Así como las mejores características de los padres son heredadas por tu bebé, también se heredan las menos deseables. El hecho de tener antecedentes de alergia en los progenitores, hace al niño mucho más susceptible de tenerlas. Debes hablar con tu médico de estas preocupaciones y si es necesario consultar a un pediatra especialista en alergias. Cuando un bebé se sensibiliza a una sustancia produciendo anticuerpos es el momento en que se hace alérgico.

Esto puede ocurrir desde la primera vez que el organismo encuentra dicha sustancia o la centésima vez. Pero a partir de que esto ocurre, los anticuerpos actúan cuando se encuentran esa sustancia. Esto causa reacciones diversas como lagrimeo, dolor de cabeza eczema, diarrea, urticaria, vómito, entre otros tales como problemas de comportamiento como el mal genio.

Los alergenos más comunes son el huevo, leche, maíz, trigo, cacahuate, pescado, mariscos, fresas, moras, nueces, frijoles, chocolate y algunas especies. A veces, hasta una pequeña cantidad produce reacción severa. Los bebés pueden curarse de estas alergias pero algunas veces desarrollan mayor sensibilidad al ambiente como el polvo de la casa, polen y caspa animal. Es muy importante que analices si lo de tu bebé es una alergia o una deficiencia enzimática; por ejemplo insuficiencia de niveles de la enzima de la lactosa. O el funcionamiento de un sistema digestivo inmaduro. El cólico. Todos estos pueden con facilidad ser erróneamente diagnosticados como alergias.

Lactancia

Recuerda que la leche ideal es la materna. Si tú estás alimentando a tu bebé, es importante que trates de hacerlo el mayor tiempo posible; inclusive un año. Los niños alimentados con biberón tienen más probabilidad de desarrollar alergias. Algunas veces para bebés con antecedentes alérgicos, se sugiere leche con base de soya; pero hay bebés alérgicos a esta también.

Esperar con los Sólidos

Muchos médicos recomiendan a familias alérgicas, esperar para administrar los sólidos hasta los seis meses o incluso después ya que hoy se piensa que mientras más tarde se exponga al bebé a un alergeno potencial, menores serán las posibilidades de que haya sensibilización.

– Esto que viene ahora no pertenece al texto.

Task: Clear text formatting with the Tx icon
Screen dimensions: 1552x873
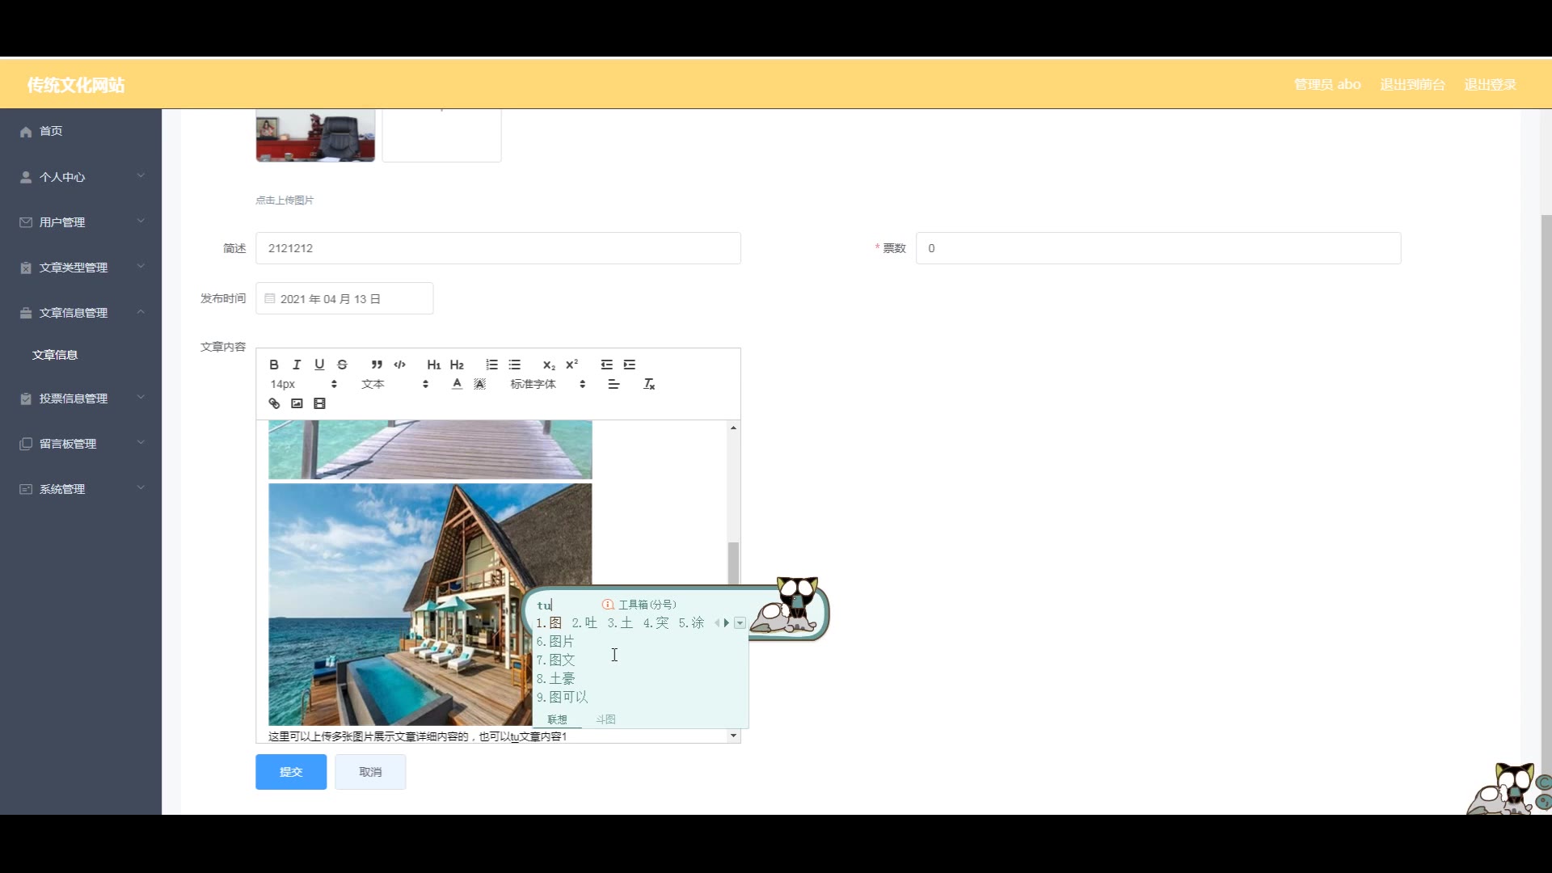Action: point(648,384)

Introducir Poco a Poco los Alimentos

Si tu bebé tiene antecedentes de alergia en la familia; es conveniente, que le des cada alimento por separado y cambiando a otro hasta después de haberle dado el mismo durante una semana. Si presenta gases, deposiciones sueltas, salpullido o algún otro síntoma, debes esperar varias semanas para intentar dárselo otra vez.

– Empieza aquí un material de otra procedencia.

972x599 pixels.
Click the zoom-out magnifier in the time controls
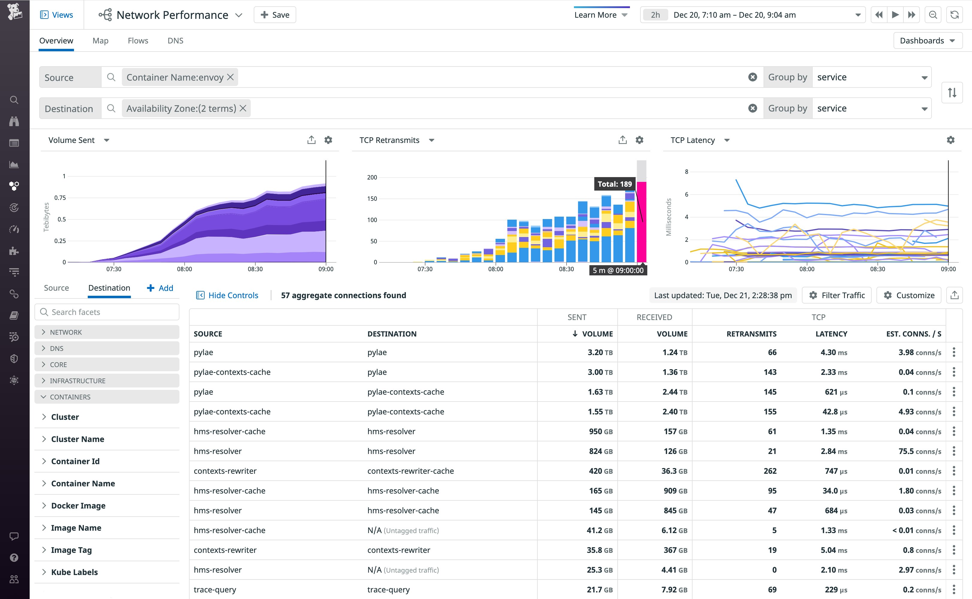(x=933, y=15)
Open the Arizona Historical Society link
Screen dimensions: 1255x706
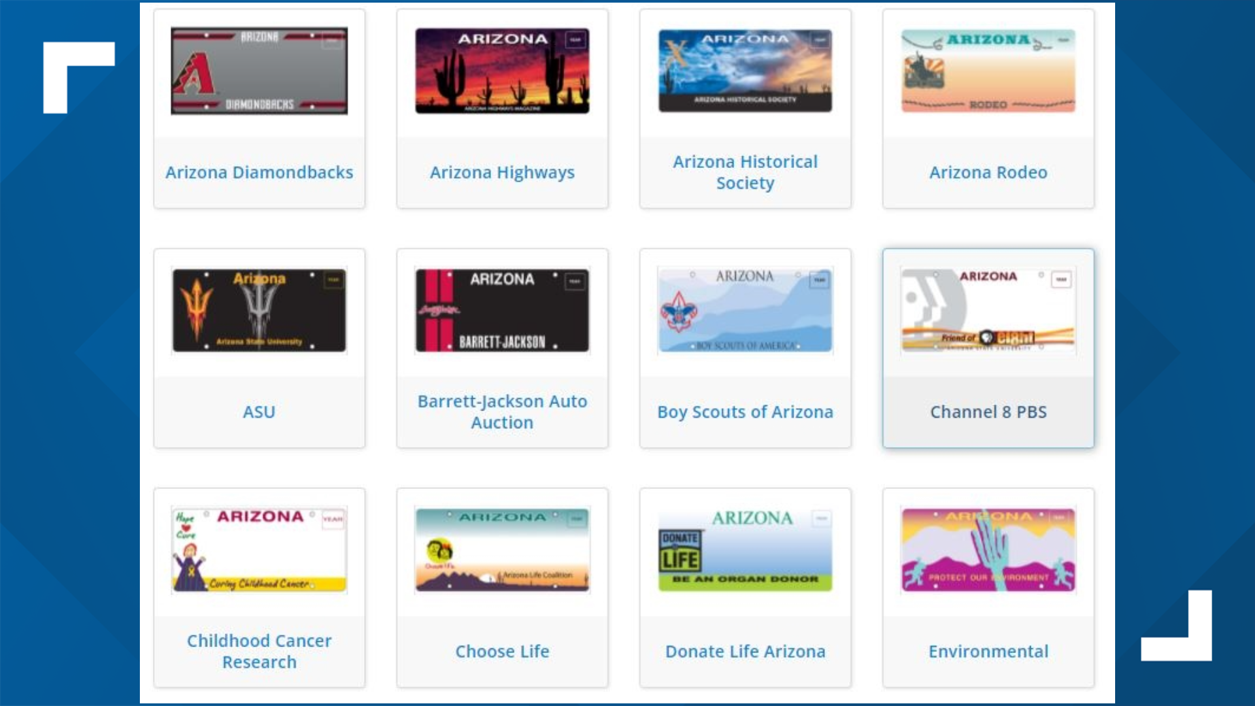click(x=745, y=172)
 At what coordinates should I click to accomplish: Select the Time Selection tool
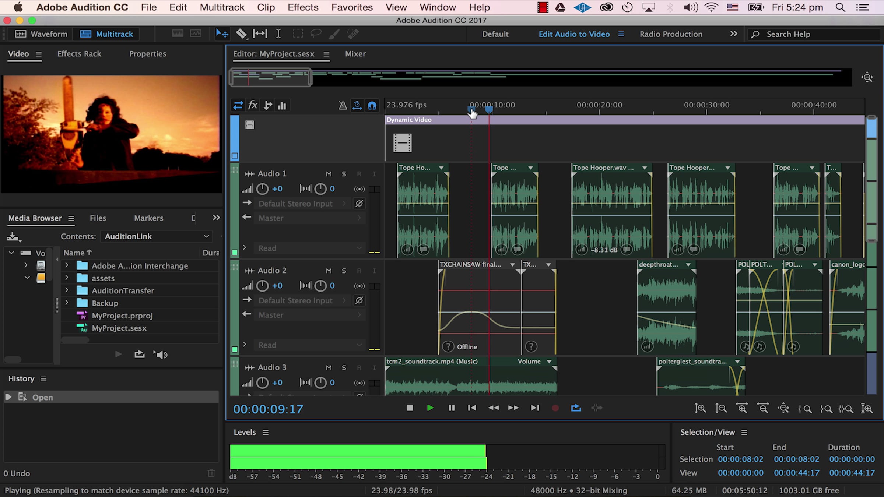(x=278, y=34)
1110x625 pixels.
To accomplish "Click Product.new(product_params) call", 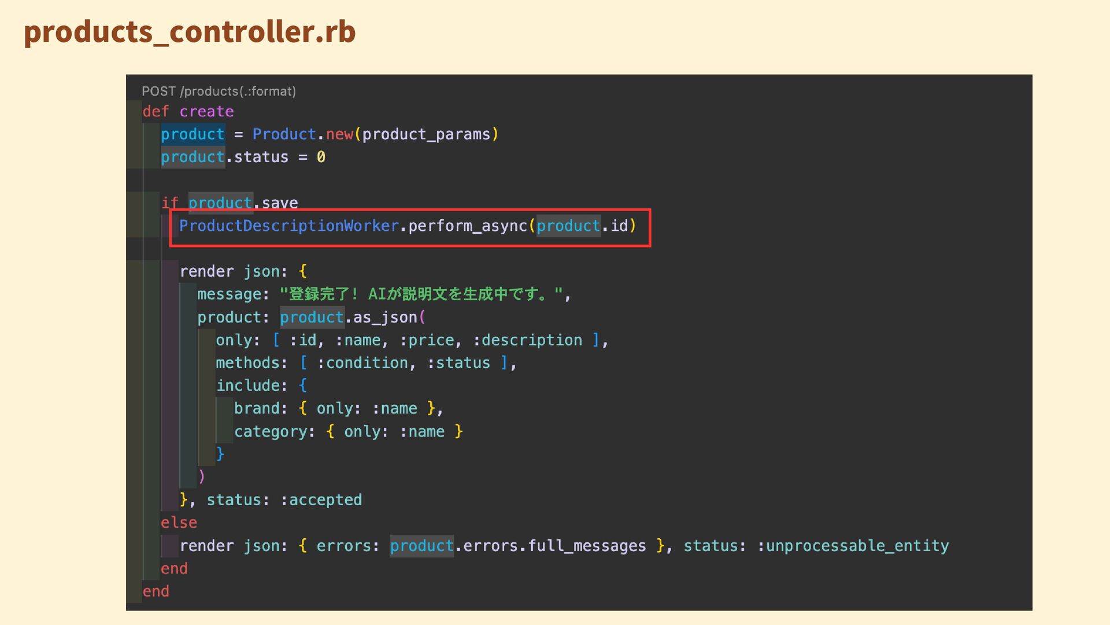I will click(x=375, y=134).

Empieza por los Alimentos Menos Alergénicos

Puedes iniciar con el cereal de arroz para bebés ya que tiene menos probabilidades de causar alergias. También la avena y cebada causan menos alergias que el trigo y maíz. En general las frutas y verduras no causan problemas. Sin embargo, no te apresures a darle a tu bebé fresas, moras y tomates. Los mariscos y los frijoles, también déjalos para el último. En cuanto al chocolate, cacahuate, nueces y especias lo mejor es que te olvides que existen hasta después de los dos años. Las pruebas de la piel para las alergias no son confiables. Tampoco lo son las de sensibilidad a los alimentos. Es importante que sepas que muchas de la alergias infantiles se curan con el tiempo. Es decir, si tu bebé tiene alguna hipersensibilidad, en algunos años quizá ya no la tendrá.